Gesellschaft

„Wir sollten miteinander reden“

Sonja Hartwig und Kazim Erdoganreisenmit ihrem Buch „Kazim, wie schaffen wir das?“ durchs Land. Auch Haus Letmathe lag auf der Route.

Foto: Manuela Radigk

Sonja Hartwig und Kazim Erdoganreisenmit ihrem Buch „Kazim, wie schaffen wir das?“ durchs Land. Auch Haus Letmathe lag auf der Route. Foto: Manuela Radigk

Letmathe.   Sonja Hartwig und Kazim Erdogan stellten ein gemeinsames Buch vor.
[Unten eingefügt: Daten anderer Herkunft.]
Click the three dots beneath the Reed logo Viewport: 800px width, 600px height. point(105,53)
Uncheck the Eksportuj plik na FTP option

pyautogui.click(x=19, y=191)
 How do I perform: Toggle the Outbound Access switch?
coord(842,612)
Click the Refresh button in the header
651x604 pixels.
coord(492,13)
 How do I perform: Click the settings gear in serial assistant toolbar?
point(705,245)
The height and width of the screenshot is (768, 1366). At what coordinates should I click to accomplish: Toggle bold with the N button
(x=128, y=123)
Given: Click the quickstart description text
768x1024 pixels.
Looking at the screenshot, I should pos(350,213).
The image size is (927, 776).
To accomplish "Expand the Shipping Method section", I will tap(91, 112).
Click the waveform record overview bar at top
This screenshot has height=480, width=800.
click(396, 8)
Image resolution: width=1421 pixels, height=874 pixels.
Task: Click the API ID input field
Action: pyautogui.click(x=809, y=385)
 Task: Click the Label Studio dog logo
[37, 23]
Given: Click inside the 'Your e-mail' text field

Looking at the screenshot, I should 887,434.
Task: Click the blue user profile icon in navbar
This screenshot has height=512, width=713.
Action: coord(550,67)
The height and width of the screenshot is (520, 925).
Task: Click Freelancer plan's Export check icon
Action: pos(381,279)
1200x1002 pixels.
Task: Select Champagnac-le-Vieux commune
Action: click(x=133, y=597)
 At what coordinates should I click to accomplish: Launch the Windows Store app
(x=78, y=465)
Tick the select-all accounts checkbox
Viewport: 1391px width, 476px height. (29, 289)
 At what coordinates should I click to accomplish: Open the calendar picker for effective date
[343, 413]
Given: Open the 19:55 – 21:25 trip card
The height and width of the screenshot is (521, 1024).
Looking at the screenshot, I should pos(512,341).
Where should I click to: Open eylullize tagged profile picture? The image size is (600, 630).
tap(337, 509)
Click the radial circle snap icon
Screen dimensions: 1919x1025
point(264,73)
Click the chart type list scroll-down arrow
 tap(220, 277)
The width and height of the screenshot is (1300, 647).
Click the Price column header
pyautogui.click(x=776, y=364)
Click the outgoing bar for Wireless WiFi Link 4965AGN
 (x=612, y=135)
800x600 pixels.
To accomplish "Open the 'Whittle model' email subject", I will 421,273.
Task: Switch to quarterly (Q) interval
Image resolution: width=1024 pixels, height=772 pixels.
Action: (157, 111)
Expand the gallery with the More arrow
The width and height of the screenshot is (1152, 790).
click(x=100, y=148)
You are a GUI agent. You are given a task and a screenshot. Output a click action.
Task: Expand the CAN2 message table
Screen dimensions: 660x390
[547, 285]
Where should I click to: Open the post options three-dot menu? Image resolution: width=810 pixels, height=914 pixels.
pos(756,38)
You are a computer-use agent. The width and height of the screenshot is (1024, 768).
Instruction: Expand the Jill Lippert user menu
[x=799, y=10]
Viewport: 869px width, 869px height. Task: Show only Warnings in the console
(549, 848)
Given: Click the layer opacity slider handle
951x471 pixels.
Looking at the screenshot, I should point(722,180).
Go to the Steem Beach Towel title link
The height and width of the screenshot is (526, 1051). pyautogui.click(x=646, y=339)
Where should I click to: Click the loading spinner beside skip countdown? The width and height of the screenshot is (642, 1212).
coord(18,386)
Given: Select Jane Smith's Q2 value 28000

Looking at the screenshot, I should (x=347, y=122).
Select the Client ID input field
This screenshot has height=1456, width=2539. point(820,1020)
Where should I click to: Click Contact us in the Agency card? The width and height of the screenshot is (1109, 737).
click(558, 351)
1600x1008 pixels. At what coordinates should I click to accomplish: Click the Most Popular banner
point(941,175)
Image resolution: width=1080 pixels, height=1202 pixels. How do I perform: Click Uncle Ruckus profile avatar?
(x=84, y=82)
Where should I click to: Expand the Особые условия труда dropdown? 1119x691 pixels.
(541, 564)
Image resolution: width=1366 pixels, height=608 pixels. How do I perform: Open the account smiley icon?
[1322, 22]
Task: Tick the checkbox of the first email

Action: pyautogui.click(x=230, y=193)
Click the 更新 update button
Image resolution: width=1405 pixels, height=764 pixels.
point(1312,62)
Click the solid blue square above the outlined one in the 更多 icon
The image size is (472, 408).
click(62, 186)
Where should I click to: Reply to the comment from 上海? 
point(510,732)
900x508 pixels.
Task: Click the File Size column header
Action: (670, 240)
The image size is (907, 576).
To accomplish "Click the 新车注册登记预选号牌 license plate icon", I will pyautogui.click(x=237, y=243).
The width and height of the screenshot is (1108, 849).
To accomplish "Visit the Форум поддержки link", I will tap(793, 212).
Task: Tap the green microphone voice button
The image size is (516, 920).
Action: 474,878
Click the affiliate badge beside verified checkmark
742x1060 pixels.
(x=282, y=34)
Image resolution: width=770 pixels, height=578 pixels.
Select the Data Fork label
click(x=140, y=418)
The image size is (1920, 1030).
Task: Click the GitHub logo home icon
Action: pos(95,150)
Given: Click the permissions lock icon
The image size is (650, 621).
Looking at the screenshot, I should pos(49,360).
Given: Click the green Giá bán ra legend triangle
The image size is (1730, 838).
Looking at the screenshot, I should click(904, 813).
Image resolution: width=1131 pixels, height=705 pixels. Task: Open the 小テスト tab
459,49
Den 13. Halt ihrer großen Lesereise machten Sonja Hartwig und Kazim Erdogan in der Bücherei Letmathe. „Kazim, wie schaffen wir das?“, so lautet der sprechende Titel des Buches, mit dem sie am Donnerstag zu Gast waren. Was damit genau gemeint ist? Geglückte Integration.

Die freie Journalistin Sonja Hartwig hatte den Neuköllner Psychologen Kazim Erdogan lange bei seiner Arbeit begleitet und stellt den Bundesverdienstkreuzträger und seine Erlebnisse in ihrem Buch vor. Erdogan gründete verschiedene Selbsthilfegruppen für türkische Männer, die von ihren Eindrücken in Deutschland berichteten und so in einen Dialog einstiegen. Hier gab es die unterschiedlichsten Themen: Gefühl der Ausgrenzung aus der Gesellschaft, Gewalt in der Kindererziehung, geschiedene Ehen und noch viele mehr.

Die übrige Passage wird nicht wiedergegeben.